Havia um precedente de se mudar o termo que designa uma condição genital, para torná-lo mais aceitável aos pacientes. Em 1992 os Institutos Nacionais de Saúde dos EUA substituíram o termo "impotência" por "disfunção erétil", ou DE. O raciocínio foi semelhante: "impotência" era visto como um termo impreciso e depreciativo, dando a entender que o problema era de origem sobretudo psicológica. Isso aumentava as barreiras à comunicação entre pacientes e médicos.

Mas, enquanto a DE se estabeleceu com firmeza no léxico médico e popular, o mesmo não aconteceu com a SGM. "Atrofia vaginal" ainda é o termo mais empregado pela maioria das firmas de terapia de estrogênio e também por muitos médicos. "Acho que nem todo o mundo conhece o termo ‘SGM’", afirma Faubion, que frequentemente tem que explicá-lo a seus colegas.

Na literatura médica da ginecologia e obstetrícia, as mulheres na faixa dos 15 aos 49 anos frequentemente são classificadas como sendo "de idade reprodutiva". Passar pela menopausa assinala "o fim da fase reprodutiva da vida da mulher", diz a North American Menopause Society e "o fim dos anos reprodutivos" das mulheres, segundo a OMS (Organização Mundial da Saúde). (As duas opções são melhores do que a frase usada em um artigo científico de 2015: "o fim da competência reprodutiva".)

Esse tipo de linguagem pode ser desagradável. Além disso, já levou algumas mulheres a pensar que não podem engravidar quando estão na perimenopausa, o que não é o caso.

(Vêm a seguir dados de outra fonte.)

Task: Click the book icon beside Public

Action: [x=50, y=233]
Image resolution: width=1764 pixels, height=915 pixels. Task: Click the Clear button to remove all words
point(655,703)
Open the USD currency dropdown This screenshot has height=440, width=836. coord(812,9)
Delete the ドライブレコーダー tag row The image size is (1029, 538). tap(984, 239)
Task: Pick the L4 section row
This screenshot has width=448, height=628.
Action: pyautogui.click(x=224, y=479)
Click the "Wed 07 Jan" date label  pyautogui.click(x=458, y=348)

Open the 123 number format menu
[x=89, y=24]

Pode ser útil e menos presunçoso definir a menopausa simplesmente pelo que está ocorrendo em seu corpo, afirma Judith Joseph, psiquiatra da NYT Langone Health e membro do conselho médico da ONG Let’s Talk Menopause.

"Seus ovários não estão mais ovulando", Joseph diz a suas pacientes. "Isso soa completamente diferente de falar em ‘anos reprodutivos’."